Lets talk about increment operators in a bit detail, which will hopefully help resolve your confusion.
The expressions ++i and i++ both have increment operators.
Both of them return a value and also have a side effect.
For both of them, the side effect is that the value is incremented by 1.
So now where is the difference?
The preincrement operator, as the
word indicates, first does the side effect and then returns the value. So when we say
j = ++i;
Here the value of 'i' gets incremented first. And then the result is assigned to the variable on the left side of the assignment. Note that what is on the left side hardly matters.
int i = 20;
int j = ++i; // firt increment i. So now i becomes 21. Now assign this value to j.
i = ++i; // firt increment i. So now i becomes 21. Now assign this value to i.
note that in the second example, it doesnot matter what variable in on Left side of the assignment (provided types etc are correct.)
As an aside , observe that
i = ++i;
is same as
++i;
Thats about the pre-increment operator.Now lets see the post increment operator
int i = 20;
int j = i++;
As the name indicates, the "side effect" occurs AFTER the expression on the right side of the assignment operator is evaluated, but BEFORE the actual assignment takes place.
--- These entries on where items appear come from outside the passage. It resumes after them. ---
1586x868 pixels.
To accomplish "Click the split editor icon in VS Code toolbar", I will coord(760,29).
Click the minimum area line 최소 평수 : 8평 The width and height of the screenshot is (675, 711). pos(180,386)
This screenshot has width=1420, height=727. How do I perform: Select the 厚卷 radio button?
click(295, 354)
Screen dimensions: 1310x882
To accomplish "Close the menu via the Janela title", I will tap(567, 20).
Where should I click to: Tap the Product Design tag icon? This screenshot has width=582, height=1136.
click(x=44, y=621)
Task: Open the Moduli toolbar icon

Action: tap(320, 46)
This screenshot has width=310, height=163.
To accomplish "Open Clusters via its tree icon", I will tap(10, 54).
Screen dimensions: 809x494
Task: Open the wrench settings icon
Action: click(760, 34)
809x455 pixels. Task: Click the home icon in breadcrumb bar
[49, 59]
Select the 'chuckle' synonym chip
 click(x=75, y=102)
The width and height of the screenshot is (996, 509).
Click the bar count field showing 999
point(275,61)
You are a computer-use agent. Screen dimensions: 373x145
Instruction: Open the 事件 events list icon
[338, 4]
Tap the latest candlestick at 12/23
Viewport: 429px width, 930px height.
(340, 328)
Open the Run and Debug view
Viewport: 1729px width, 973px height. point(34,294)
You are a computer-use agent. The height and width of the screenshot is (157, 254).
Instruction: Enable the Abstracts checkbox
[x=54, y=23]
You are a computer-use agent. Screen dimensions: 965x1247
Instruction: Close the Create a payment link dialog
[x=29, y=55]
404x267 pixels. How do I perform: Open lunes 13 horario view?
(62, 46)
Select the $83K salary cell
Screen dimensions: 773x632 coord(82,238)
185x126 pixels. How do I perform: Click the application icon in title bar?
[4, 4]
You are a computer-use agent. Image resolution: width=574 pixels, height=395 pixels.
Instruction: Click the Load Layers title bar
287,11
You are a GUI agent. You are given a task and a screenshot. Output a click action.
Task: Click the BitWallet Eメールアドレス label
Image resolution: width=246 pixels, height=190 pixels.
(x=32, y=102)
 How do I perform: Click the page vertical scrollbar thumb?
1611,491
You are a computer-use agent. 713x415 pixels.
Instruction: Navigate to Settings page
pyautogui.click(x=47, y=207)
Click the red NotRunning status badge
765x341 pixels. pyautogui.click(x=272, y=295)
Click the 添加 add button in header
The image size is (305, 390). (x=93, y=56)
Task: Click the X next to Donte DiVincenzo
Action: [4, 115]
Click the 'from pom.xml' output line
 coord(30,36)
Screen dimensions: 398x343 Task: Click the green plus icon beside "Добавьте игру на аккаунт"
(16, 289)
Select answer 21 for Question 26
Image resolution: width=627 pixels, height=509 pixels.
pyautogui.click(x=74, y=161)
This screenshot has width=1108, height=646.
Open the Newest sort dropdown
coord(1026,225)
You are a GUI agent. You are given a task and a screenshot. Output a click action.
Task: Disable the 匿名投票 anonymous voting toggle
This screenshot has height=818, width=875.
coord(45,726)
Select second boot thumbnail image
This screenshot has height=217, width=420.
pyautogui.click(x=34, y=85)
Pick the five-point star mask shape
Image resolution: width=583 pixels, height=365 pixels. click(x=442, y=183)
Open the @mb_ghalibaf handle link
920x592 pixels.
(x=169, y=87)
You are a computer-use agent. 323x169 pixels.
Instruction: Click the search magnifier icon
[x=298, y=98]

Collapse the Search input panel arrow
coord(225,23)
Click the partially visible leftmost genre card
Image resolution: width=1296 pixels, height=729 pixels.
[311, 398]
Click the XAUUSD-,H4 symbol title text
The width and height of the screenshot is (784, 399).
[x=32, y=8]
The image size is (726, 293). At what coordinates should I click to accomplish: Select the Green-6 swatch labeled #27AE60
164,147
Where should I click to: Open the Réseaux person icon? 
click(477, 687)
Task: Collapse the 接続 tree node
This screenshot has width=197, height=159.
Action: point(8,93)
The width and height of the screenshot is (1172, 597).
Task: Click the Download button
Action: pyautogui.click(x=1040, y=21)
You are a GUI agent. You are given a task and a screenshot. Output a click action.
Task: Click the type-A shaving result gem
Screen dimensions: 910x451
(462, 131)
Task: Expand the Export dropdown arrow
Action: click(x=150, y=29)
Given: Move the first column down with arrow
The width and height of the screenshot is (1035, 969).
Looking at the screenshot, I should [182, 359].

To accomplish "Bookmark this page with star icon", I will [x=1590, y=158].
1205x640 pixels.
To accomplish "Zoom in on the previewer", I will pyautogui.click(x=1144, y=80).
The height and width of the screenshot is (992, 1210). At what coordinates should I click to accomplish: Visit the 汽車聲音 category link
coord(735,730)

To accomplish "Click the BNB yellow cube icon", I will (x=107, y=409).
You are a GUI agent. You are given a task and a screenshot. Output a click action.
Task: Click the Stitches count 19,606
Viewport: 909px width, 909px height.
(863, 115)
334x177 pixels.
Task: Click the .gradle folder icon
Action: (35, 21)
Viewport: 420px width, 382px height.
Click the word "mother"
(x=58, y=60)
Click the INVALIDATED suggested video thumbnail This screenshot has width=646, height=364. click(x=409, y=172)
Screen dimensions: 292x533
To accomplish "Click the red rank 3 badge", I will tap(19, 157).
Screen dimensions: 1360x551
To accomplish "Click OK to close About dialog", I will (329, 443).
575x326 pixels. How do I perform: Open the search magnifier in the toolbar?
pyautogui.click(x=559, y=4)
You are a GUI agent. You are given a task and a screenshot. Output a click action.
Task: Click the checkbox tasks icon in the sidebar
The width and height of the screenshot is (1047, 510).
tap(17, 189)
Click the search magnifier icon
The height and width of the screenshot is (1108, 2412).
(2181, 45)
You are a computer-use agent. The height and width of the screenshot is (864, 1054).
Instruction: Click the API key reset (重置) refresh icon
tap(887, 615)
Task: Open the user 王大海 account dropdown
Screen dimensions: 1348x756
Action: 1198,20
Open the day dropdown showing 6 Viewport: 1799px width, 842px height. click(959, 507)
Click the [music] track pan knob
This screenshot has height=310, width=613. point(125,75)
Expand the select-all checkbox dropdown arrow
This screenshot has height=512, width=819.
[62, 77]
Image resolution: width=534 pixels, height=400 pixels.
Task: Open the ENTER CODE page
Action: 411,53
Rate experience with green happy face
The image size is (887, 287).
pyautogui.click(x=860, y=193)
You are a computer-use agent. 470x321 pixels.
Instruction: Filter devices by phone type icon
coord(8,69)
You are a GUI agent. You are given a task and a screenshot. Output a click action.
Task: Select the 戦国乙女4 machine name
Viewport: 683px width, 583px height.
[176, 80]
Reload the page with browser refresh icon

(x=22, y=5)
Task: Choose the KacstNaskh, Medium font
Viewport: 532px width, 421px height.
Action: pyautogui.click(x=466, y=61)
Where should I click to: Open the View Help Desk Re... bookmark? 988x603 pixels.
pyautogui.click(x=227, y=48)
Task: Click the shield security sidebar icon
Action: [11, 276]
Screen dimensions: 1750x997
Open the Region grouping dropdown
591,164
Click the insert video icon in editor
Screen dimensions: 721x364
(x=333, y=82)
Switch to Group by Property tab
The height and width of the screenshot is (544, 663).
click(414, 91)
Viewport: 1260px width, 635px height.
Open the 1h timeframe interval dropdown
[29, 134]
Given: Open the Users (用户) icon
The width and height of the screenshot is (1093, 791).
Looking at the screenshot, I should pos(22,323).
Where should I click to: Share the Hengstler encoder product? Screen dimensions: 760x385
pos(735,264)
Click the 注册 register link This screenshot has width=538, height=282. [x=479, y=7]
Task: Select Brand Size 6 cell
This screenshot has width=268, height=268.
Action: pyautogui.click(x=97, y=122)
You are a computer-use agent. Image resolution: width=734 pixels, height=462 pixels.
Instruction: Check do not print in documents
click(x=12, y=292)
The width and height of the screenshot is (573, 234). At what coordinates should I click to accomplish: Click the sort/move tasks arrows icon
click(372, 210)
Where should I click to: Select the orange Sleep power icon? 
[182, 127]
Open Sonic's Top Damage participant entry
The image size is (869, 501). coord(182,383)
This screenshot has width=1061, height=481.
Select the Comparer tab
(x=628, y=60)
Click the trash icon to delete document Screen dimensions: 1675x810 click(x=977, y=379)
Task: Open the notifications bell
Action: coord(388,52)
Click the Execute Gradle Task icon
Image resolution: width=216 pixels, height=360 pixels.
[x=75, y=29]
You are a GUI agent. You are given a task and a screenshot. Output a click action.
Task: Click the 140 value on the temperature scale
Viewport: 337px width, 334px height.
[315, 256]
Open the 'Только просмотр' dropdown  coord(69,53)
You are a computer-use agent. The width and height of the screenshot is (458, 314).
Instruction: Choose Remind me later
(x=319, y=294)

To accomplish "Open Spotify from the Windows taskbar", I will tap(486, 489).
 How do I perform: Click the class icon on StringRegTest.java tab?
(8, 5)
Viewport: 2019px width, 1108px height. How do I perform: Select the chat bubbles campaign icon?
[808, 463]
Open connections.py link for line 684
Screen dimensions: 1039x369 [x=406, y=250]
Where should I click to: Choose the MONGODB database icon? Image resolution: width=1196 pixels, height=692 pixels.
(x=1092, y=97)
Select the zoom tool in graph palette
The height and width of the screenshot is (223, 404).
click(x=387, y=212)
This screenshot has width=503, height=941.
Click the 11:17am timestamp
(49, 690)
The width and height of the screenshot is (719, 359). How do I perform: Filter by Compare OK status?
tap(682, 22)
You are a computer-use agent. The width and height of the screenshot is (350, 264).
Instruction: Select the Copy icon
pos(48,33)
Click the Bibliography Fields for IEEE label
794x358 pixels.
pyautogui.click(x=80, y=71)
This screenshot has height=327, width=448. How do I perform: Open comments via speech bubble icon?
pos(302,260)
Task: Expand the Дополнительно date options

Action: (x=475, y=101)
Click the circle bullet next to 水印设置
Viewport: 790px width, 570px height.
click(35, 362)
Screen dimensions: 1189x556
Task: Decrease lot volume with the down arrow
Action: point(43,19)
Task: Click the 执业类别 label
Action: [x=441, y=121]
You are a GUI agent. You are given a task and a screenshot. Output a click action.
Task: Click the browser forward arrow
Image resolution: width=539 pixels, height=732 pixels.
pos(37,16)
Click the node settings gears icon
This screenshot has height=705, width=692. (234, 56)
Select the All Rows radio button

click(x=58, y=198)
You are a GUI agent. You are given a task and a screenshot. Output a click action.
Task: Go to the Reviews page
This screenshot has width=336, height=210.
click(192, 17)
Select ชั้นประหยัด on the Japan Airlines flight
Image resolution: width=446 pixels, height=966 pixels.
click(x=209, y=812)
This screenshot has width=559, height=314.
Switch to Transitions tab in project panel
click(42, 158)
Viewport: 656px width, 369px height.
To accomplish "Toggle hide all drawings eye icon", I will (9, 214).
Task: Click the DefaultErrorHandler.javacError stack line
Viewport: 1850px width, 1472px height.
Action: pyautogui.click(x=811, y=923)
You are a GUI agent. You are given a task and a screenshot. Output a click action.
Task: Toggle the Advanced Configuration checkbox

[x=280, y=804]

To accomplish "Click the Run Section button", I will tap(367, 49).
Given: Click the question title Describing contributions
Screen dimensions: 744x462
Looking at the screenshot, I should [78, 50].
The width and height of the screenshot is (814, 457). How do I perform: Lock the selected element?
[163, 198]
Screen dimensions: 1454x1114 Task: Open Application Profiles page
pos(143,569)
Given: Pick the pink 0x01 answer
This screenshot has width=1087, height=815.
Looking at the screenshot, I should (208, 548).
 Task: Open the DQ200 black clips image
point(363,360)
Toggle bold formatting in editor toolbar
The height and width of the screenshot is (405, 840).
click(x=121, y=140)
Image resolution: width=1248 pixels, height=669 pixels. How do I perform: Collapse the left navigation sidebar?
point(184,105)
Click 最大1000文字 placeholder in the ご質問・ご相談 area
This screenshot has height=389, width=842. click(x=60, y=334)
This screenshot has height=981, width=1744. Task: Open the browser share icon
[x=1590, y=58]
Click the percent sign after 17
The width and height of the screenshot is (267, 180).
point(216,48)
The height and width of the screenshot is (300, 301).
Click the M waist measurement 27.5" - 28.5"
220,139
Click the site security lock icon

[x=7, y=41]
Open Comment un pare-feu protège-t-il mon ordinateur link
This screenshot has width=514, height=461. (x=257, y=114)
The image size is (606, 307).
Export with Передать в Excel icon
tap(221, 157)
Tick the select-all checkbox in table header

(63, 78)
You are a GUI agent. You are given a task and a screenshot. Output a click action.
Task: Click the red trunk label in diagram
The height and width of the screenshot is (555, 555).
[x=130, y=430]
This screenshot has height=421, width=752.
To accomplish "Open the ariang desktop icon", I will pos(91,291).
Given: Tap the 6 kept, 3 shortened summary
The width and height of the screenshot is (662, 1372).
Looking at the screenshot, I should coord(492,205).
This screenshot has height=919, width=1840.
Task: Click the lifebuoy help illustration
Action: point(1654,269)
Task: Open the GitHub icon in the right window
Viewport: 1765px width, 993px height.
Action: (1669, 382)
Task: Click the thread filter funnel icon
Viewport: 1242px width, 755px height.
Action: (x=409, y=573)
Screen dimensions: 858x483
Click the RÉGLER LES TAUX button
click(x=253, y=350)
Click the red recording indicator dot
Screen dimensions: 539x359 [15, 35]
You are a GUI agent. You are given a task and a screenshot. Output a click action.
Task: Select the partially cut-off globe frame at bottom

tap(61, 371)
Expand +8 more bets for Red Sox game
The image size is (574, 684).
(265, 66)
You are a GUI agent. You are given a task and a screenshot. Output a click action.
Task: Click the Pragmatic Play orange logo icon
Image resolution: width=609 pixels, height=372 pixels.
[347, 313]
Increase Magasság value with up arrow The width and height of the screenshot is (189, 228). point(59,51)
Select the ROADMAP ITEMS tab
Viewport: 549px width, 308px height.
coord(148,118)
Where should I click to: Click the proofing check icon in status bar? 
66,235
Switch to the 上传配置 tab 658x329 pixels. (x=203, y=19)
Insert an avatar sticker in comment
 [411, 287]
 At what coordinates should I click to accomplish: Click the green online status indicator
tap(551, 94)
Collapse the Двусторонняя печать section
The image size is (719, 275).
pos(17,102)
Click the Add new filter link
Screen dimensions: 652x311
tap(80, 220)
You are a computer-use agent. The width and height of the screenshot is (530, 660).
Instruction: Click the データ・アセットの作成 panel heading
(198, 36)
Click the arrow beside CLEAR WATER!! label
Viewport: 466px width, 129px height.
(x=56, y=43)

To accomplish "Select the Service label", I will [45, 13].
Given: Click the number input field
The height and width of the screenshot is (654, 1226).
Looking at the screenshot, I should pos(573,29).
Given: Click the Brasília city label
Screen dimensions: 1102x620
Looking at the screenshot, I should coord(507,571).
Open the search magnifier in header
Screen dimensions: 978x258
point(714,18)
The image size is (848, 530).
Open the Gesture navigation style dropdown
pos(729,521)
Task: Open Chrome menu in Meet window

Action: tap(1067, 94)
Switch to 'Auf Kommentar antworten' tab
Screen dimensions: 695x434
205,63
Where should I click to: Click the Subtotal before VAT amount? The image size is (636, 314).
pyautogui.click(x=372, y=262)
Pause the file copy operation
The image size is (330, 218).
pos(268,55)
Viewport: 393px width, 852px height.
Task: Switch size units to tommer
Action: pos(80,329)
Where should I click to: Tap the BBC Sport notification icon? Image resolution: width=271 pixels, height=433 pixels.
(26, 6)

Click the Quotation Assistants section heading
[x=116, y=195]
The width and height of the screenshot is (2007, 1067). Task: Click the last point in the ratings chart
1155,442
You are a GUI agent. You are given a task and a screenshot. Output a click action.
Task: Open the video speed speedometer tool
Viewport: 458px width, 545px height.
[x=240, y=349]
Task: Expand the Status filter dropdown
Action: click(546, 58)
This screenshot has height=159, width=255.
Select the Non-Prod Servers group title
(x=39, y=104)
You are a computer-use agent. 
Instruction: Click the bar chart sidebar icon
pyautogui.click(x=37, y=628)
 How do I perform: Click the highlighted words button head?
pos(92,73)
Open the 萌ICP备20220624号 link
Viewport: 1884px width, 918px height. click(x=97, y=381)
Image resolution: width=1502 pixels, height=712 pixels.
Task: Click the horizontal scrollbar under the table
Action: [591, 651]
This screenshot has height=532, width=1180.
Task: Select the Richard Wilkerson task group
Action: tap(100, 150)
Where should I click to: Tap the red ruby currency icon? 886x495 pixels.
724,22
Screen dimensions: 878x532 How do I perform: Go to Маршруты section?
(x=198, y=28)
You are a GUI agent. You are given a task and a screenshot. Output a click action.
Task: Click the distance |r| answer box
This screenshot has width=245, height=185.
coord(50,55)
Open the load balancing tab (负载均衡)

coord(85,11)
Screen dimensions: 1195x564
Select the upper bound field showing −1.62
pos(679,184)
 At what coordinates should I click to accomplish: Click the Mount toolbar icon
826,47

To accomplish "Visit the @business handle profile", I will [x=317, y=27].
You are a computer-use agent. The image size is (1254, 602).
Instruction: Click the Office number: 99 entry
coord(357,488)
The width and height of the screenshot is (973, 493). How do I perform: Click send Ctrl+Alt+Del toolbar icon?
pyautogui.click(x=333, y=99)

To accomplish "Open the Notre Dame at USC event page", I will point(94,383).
So, in the above example the expression on the right side of the assignment will be evaluated to get the value of i, which will be 20. Thus note that the right-side expression returns the value 20, which will be assigned to the variable on the left side of the assignment (j in this case.). But before the actual assignment takes place, the side effect causes i to get the value 21. Note that this side effect only changes the value of i, it has nothing to do with the value generated by evaluating the right-hand-side expression. (It will be easy to understand this if you consider
a) evaluating right-side-expression
and
b) side effect
as two independent tasks.
So finally when we say
int i = 20;
i = i++;
what happens?
a) Right side is evaluated to get the value 20
b) Due to the side effect (of right-side expression) the variable i gets the value 21
c) The assignment expression is evaluated. What value is assigned to i on left-side of the assignment? not the value of i after the side effect, but the value of i that was present after right-side expression was evaluated. Which means 20.
Thus, i gets 20.
Thus, also note that
i = i++;
doesnot change the value which was originally present in i.
It will also be easy to understand if you see the expression
i = i++;
as :
i) evaluate Right-side and store it in a temporary variable, temp.
ii) carry out the side effect, which means increment i
iii) carry out the assignment, which means assign the value temp to the variable on left side of the assignment, namely i.